#### [TASK TO CARRY OUT]
Go through the data and copy each line where the word "with" shows up.

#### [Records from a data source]
──────
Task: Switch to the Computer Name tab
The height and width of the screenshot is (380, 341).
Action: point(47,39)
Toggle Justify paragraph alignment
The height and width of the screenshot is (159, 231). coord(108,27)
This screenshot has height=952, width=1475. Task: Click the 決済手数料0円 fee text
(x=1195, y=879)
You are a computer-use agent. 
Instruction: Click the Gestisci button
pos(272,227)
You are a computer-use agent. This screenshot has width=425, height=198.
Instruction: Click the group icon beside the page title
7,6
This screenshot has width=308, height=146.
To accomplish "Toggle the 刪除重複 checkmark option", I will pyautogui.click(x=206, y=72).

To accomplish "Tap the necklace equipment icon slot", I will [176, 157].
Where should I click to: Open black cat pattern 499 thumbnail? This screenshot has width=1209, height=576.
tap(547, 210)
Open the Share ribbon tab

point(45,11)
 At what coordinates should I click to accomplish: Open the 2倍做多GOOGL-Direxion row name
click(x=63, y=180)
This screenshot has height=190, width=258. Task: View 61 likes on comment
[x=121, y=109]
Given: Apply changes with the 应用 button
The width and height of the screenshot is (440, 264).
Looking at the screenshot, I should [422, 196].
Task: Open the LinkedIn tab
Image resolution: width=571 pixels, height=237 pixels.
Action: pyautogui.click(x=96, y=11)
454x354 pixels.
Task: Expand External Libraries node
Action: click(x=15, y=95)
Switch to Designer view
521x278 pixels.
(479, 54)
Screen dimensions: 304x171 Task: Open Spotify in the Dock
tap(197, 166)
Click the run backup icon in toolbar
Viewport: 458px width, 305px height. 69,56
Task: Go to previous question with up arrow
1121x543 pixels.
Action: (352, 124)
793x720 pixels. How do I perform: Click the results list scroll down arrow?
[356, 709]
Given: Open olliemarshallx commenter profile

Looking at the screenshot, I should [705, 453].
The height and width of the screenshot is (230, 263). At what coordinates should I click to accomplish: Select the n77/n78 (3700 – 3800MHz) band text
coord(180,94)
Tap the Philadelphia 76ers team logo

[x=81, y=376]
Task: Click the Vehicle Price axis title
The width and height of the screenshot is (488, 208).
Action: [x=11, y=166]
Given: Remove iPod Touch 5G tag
──────
#### [ANSWER FOR THE TASK]
Given: Apply changes with the 应用 button
Task: Go to previous question with up arrow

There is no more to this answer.